A Chrysler Sebring sits in front of the Chrysler logo at the New York International Auto Show in New York April 1, 2010.
A Chrysler Sebring sits in front of the Chrysler logo at the New York International Auto Show in New York April 1, 2010. Reuters

It would not be denied that the bankruptcies of automakers General Motors (GM) and Chrysler were two of the largest in the U.S. history pegged at $83.5 billion and $39.9 billion, respectively.

In 2009, Chrysler emerged from bankruptcy under the management control of Italy's Fiat SpA and GM came out of bankruptcy in July 2010, only after the federal government agreed to a $17.4 billion bailout for GM and Chrysler. The government also agreed to invest about $7.5 billion in GMAC and Chrysler Financial LLC.

Last week, GM reported $2.2 billion quarterly profit, its third consecutive quarter of profitability and positive cash flow for the three months ended Sept. 30 and expects profitable year-end results for calendar 2010. On the other hand, Chrysler incurred a loss of $84 million during the past three months has raised its annual profit forecast to $700 million.

Meanwhile, two University of Illinois experts in bankruptcy law are saying that the legal principles applied in the bankruptcy reorganizations of GM and Chrysler were misguided, and have ultimately undermined the distributional norms of bankruptcy reorganizations.

It would be slightly less troubling if GM and Chrysler were just political aberrations, and could be viewed by courts as byproducts of the extraordinary economic and political pressure of preventing two-thirds of the American automotive industry from disappearing, law professor Charles Tabb said. But that's not the case. These types of bankruptcies have been happening for some time; Chrysler and GM just brought it to the forefront.

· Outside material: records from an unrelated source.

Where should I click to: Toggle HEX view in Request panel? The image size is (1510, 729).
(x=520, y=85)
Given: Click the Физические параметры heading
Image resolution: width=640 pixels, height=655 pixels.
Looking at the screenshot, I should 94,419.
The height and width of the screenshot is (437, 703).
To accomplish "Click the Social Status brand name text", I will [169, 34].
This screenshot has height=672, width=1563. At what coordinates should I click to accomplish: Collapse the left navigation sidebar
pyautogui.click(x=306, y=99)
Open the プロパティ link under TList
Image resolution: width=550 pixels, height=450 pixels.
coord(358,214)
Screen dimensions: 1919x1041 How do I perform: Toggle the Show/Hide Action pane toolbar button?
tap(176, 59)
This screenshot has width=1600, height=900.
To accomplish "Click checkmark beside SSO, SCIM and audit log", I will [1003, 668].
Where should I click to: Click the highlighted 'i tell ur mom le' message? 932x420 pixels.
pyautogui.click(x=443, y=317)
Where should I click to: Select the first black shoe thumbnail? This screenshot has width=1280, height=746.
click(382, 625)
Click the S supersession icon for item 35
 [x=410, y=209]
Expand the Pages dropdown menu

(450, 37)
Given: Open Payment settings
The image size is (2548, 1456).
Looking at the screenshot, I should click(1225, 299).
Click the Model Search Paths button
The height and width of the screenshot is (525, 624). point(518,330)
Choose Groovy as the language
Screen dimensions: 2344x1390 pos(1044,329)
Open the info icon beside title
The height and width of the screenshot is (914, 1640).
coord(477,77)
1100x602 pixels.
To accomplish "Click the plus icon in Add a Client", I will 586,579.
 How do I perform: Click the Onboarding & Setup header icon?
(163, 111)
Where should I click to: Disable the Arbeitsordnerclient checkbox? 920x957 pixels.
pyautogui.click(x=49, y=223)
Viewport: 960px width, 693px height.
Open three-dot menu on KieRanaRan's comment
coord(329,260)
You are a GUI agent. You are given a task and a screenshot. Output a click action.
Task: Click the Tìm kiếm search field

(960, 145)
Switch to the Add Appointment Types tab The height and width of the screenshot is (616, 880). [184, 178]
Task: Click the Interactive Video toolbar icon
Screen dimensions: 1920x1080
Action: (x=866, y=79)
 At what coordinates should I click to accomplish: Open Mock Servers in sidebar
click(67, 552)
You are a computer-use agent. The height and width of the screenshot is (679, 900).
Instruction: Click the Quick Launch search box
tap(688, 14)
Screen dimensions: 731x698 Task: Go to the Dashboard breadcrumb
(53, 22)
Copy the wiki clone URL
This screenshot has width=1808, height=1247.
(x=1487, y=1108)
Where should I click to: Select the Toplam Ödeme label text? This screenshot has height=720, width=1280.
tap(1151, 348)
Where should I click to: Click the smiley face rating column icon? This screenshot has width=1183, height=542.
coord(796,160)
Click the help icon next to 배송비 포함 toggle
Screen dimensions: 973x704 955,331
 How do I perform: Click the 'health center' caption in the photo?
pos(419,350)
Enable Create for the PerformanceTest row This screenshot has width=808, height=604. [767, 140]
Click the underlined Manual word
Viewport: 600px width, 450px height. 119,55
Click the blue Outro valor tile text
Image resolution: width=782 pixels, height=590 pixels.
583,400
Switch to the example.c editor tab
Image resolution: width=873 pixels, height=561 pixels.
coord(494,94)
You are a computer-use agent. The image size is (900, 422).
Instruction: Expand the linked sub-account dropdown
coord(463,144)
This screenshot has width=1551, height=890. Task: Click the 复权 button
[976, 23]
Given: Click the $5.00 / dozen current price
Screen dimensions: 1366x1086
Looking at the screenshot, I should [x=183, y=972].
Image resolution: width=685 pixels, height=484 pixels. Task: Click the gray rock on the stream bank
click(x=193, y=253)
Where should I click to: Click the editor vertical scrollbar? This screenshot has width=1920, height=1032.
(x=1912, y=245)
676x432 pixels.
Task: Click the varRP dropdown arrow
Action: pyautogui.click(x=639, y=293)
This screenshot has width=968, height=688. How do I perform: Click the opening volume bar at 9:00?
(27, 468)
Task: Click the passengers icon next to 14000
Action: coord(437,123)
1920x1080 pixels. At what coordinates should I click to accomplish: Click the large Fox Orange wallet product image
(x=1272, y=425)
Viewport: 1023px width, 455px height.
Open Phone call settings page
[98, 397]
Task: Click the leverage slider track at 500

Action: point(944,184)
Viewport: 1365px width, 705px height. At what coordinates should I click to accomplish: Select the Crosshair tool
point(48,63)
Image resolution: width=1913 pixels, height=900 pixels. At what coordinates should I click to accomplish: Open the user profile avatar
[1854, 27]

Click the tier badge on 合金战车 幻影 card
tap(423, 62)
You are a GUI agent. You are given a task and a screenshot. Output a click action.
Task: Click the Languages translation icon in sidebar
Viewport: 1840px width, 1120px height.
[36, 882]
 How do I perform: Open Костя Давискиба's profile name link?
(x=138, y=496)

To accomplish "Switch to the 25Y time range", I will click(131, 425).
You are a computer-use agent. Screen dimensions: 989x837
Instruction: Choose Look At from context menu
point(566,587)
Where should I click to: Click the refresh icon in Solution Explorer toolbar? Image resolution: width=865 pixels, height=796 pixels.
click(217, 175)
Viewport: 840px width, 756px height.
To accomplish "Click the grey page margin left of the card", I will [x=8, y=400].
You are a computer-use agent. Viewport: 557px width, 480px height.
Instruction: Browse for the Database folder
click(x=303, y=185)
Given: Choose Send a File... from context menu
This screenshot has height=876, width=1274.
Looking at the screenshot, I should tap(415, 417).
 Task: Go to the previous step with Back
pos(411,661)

A consumer advocate Ralph Nader wrote to President Obama recently, urging him to delay a planned initial public offering (IPO) for General Motors in which the automaker is reportedly planning to raise over $10 billion through sale of common shares.

Traditionally, a bankrupt company might use Chapter 11 of the Bankruptcy Code to reorganize its business and try to become profitable again. Management continues to run the day-to-day business operations but all significant business decisions must be approved by a bankruptcy court.

Following the bankruptcy filing, the U.S. Trustee, the bankruptcy arm of the Justice Department, will appoint one or more committees to represent the interests of creditors and stockholders in working with the company to develop a plan of reorganization to get out of debt. The plan must be accepted by the creditors, bondholders, and stockholders, and confirmed by the court.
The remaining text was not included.